Delhi Environment Minister Gopal Rai on Wednesday said directions have been issued to stop work at six large construction and demolition sites and 11 ready-mix concrete plants in the city for violating pollution norms.
It is mandatory to install anti-smog guns at construction and demolition sites larger than 20,000 square metres, he said.
"There are 39 sites with a built-up area of 20,000 square metres. Six of these sites do not have anti-smog guns and have been told to stop work," Mr Rai told reporters.

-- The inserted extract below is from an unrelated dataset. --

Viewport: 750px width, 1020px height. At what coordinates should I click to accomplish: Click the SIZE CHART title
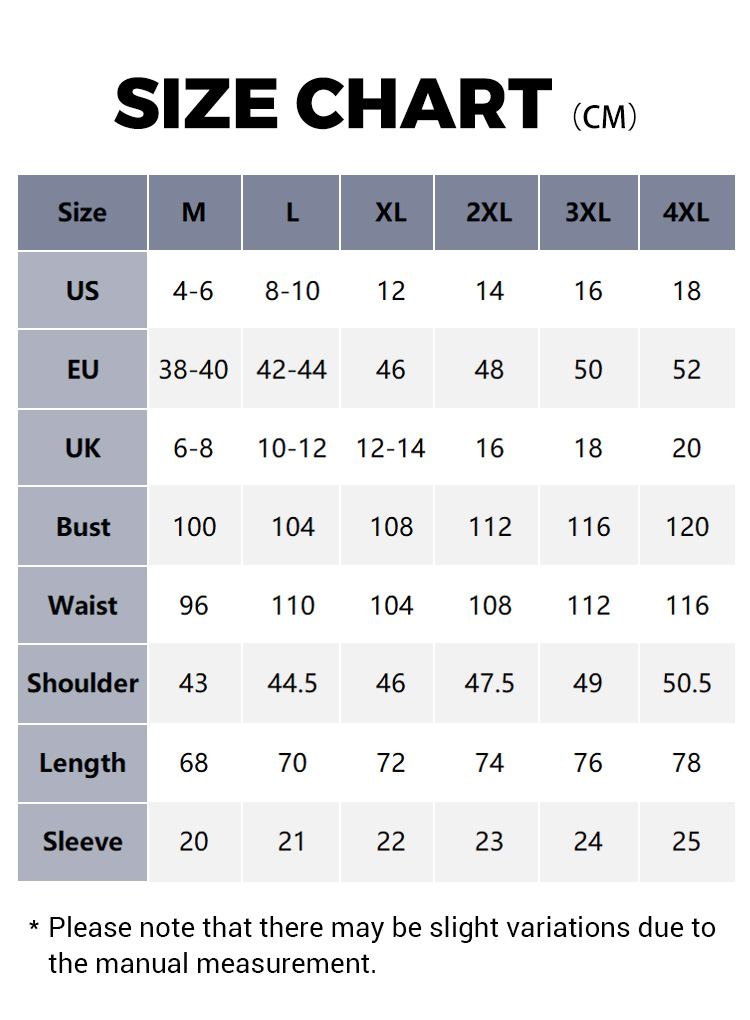[333, 105]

These include the demolition sites of the National Buildings Construction Corporation at GPRA Netaji Nagar and GPRA Sarojini Nagar, the FICCI Auditorium, the demolition site of the Central Public Works Department at Kasturba Nagar, the construction sites of the CRPF Headquarters (CGO Complex) and GPRA Tyagraj Nagar.
"I will visit these sites on Friday to ascertain why they have not installed anti-smog guns," Mr Rai said.
The government has also imposed fines ranging between Rs 20,000 and Rs 5 lakh on 31 RMC plants for not taking measures to prevent dust pollution.
Eleven of these plants, where the violations were of a "serious nature", have been told to stop work, the minister said.
He added that the environment department has set up 14 inspection teams to check violations of pollution norms.
Mr Rai also called for a stricter enforcement of guidelines to check dust pollution at construction and demolition sites and RMC plants.
"This anti-dust campaign will continue in a mission mode till October 15 and strict action will be taken against the violators," he said.
Asked about the real-time source apportionment study jointly conducted by the city government and Washington University, the minister said a three member-committee has been set up to analyse the report and the findings will be shared thereafter.
Starting October 15, stricter measures to fight air pollution will also come into force in Delhi and its neighbouring areas as part of the Graded Response Action Plan (GRAP), which was first implemented in Delhi-NCR in 2017.
These measures include increasing the frequency of bus and metro services, hiking parking fees and stopping the use of diesel generator sets when the air quality turns poor.
When the situation turns "severe", GRAP recommends a closure of brick kilns, stone crushers and hot-mix plants, sprinkling of water, frequent mechanised cleaning of roads and maximising power generation from natural gas.
The measures to be followed in the "emergency" situation include stopping the entry of trucks in Delhi, a ban on construction activities and introduction of the odd-even car-rationing scheme.